E' il 68enne don Flavio Paoli l'uomo disperso da lunedì sera in Val di Non. Tantissimi i soccorritori impegnati nelle ricerche anche con elicotteri, droni e cani molecolari
Alle 20 di lunedì 11 agosto l'ultimo contatto: l'uomo ha risposto al cellulare, senza però riuscire a fornire la propria posizione. Da quel momento non si hanno più sue notizie. Immediatamente i familiari di don Flavio hanno allertato i soccorsi e la macchina d'emergenza si è messa in moto in maniera massiccia con tantissimi uomini impegnati sul campo

CLES. Proseguono incessantemente le ricerche dell'uomo scomparso da ieri - lunedì 11 agosto - nei boschi della val di Non: si tratta di don Flavio Paoli, missionario pavoniano di 68 anni, che è uscito nel pomeriggio per una passeggiata in solitaria.

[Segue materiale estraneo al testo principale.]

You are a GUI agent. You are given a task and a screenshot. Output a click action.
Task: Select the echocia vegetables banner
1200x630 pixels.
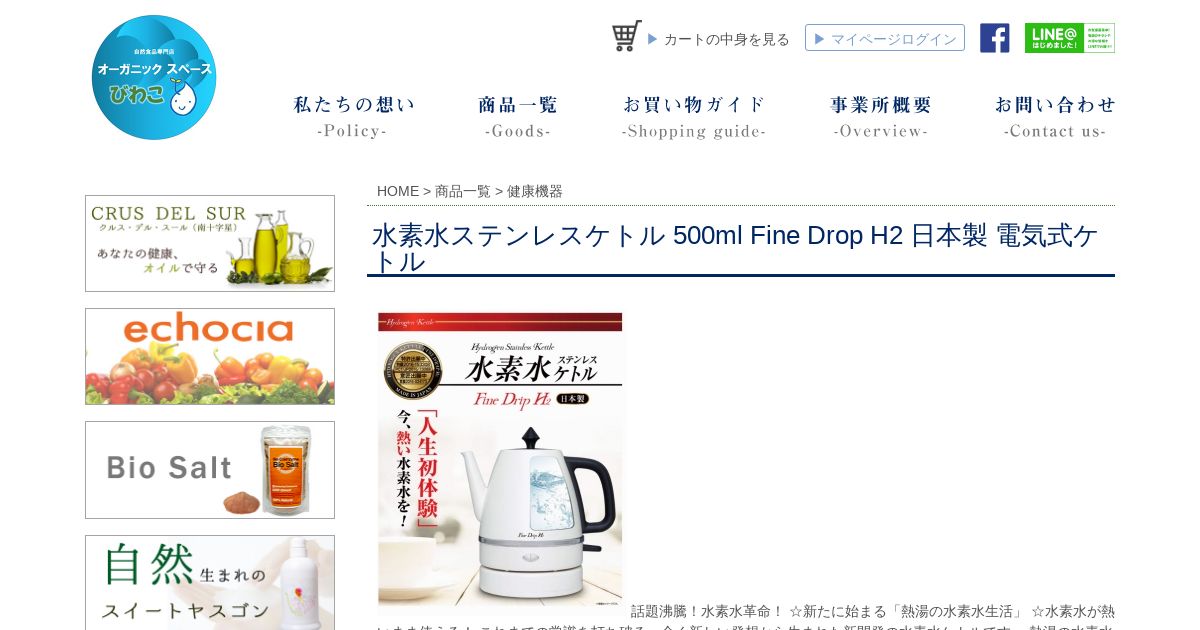(x=210, y=356)
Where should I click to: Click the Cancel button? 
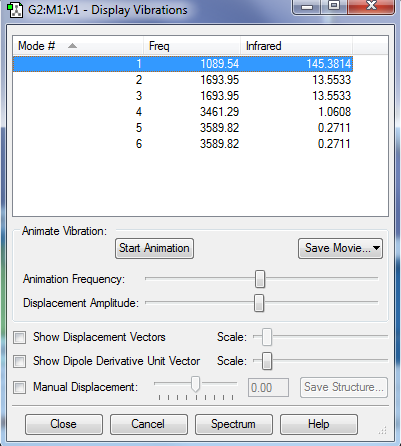148,424
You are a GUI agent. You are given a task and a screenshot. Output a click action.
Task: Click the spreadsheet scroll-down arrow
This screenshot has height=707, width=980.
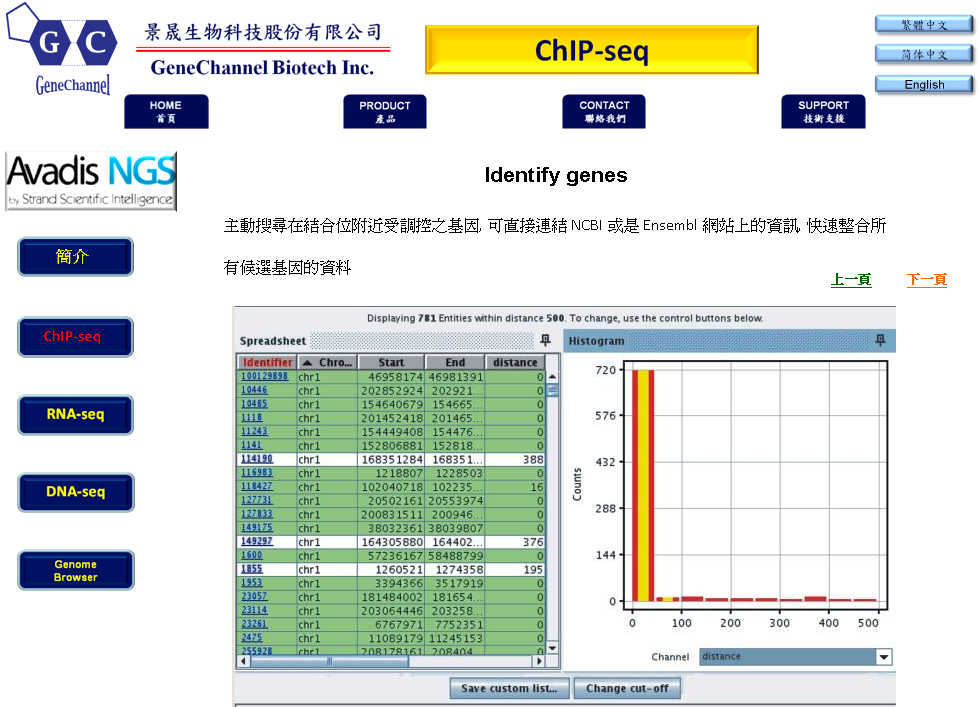[552, 648]
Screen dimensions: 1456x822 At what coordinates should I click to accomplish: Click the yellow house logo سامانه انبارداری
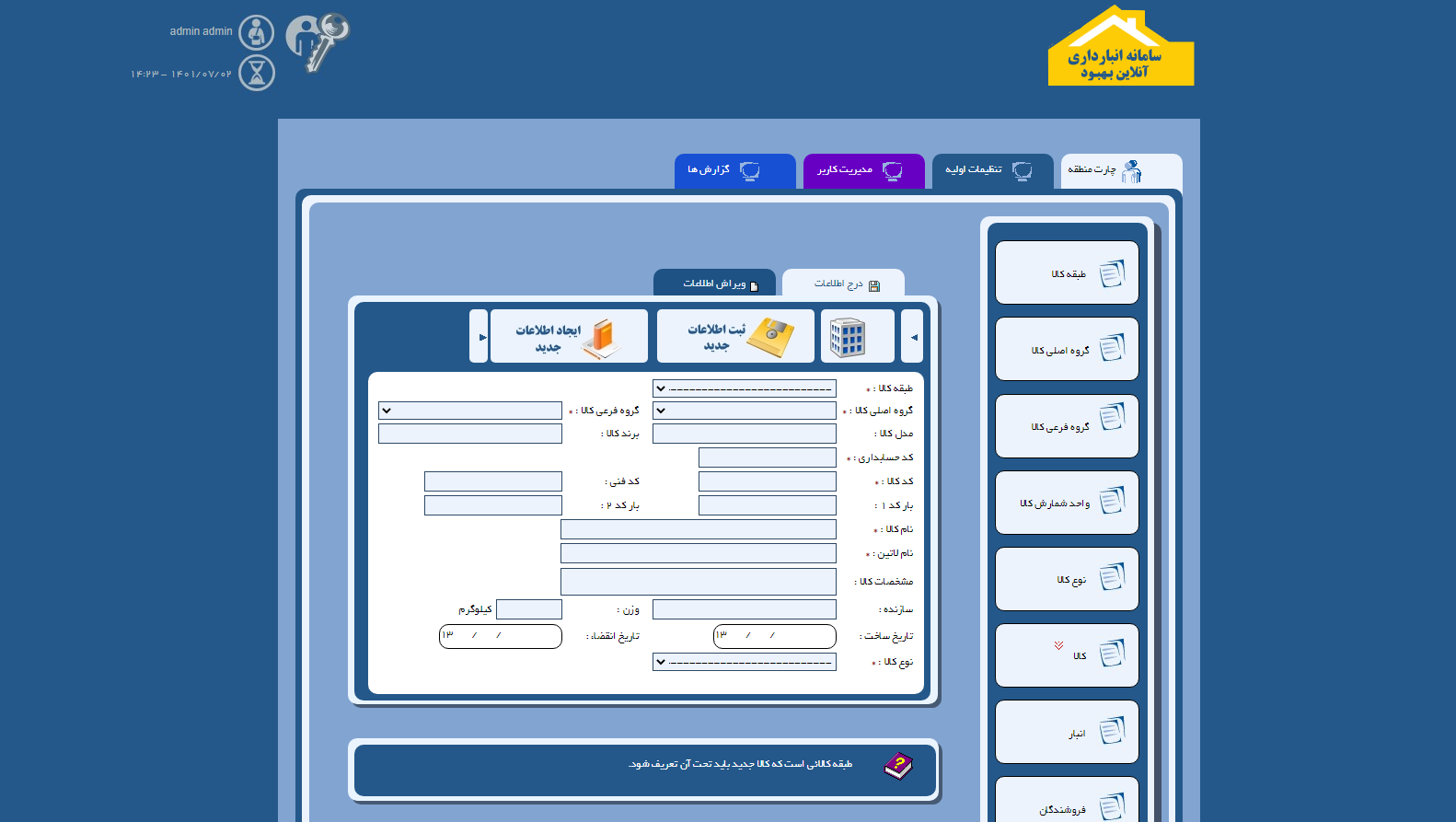pos(1120,48)
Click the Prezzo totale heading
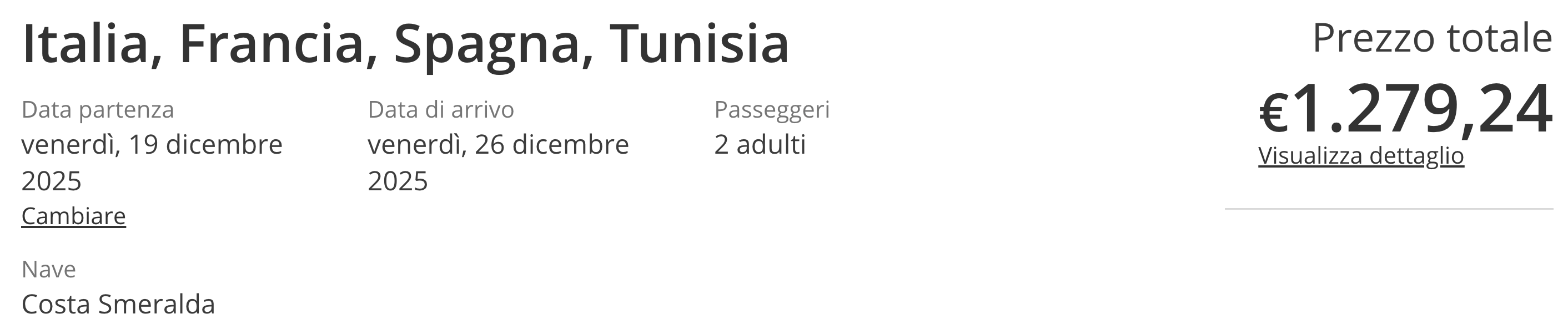The image size is (1568, 324). 1431,38
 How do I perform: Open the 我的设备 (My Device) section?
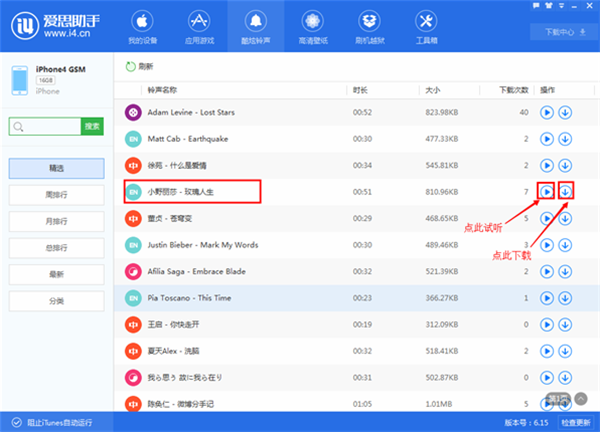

Alle 20 l'uomo ha risposto al cellulare, senza però riuscire a fornire la propria posizione. Da quel momento non si hanno più sue notizie (Qui articolo).
Immediatamente i familiari di don Flavio hanno allertato i soccorsi e la macchina d'emergenza si è messa in moto in maniera massiccia.
La zona che viene battuta dai soccorritori è quella prospicente alla forra del fiume Noce, tra le frazioni di Tassullo, Nanno e Portolo.
Sul posto stanno operando i vigili del fuoco permanenti e i volontari di numerosi corpi della val di Non, i tecnici di diverse stazioni nonese del Soccorso Alpino e Speleologico del Trentino, le unità cinofile e le unità cinofile molecolari, il Soccorso Alpino della Guardia di Finanza e i carabinieri della compagnia di Cles.
Due gli elicotteri che hanno sorvolato la zona, che viene perlustrata anche con l'ausilio dei droni, utilissimi per visionare i tratti più impervi di una zona molto vasta.